And shit, as soon as his words sink in—
I run.
I just run. There’s no thinking involved. It’s fight or flight and all I apparently have the capacity for at the moment is flight.
I run the opposite direction out of the huge room. I don’t know where I’m going. Obviously there’s no thinking involved. Do I really think I can outrun the Beast? In his own fucking house? What the hell? What the hell what the hell what the hell? I manage to slam a light switch as I head into another corridor.
I careen down the long hallway, vaguely registering that the corridors correspond to the two wings of the castle above. Or am I just hoping that they’re mirrors of each other and that there will be a stairwell at the end of this corridor, too? Yes, yes, I’m definitely hoping that.
“Don’t you dare run!” the Beast roars from behind me. “It’ll only be worse once I catch you!”
Oh fuck.
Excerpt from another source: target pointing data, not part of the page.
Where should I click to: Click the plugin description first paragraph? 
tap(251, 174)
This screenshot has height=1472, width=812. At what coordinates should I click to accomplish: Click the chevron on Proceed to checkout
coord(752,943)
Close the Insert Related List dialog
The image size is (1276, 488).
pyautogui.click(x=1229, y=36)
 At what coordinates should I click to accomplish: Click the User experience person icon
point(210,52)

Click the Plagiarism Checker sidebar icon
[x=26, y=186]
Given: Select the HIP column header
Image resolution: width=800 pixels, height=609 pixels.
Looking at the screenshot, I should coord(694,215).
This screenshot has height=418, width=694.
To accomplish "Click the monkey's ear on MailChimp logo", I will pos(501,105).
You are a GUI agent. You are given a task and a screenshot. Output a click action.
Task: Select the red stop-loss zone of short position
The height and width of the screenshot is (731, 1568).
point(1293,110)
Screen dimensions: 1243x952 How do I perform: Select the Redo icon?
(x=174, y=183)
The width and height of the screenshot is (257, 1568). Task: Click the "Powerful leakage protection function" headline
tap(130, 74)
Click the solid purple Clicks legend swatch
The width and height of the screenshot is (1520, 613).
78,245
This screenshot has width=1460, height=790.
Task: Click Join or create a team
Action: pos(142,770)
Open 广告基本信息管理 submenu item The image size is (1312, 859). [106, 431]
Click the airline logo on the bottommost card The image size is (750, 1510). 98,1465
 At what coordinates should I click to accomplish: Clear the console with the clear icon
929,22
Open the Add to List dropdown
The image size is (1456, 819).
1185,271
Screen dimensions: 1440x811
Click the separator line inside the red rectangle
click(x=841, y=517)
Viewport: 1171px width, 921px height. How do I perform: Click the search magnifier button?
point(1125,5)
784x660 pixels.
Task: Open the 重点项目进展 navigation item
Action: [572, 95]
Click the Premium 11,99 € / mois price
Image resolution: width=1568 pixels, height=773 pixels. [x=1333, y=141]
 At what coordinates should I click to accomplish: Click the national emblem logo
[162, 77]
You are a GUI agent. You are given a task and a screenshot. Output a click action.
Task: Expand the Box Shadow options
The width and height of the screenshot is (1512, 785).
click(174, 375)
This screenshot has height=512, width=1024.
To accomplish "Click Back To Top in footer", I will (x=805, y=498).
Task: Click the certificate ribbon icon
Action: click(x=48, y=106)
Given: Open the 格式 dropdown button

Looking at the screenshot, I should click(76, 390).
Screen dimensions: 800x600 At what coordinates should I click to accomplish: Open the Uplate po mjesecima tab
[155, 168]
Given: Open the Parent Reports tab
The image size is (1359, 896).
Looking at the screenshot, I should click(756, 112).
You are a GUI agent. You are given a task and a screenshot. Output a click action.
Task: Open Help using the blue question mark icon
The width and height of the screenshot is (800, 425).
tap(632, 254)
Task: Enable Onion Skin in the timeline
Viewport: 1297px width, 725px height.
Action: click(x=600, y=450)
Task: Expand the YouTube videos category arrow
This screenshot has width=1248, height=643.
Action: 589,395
I sprint faster, going all out, balls to the wall for the door at the end of the long hallway. I make the fatal mistake of looking over my shoulder. Oh fuck!
He’s halfway down the corridor and gaining. I yank on the door, sure it’s going to be locked. And sure enough, it doesn’t open.
“No,” I cry, and yank again. This time the door budges with a squeal of old hinges. Not locked! Just really old and probably warped in its frame. I wrench the door with my whole body and it opens. Just in time, too, because though I don’t look behind me again, I can hear the Beast’s footsteps and he’s almost on top of me.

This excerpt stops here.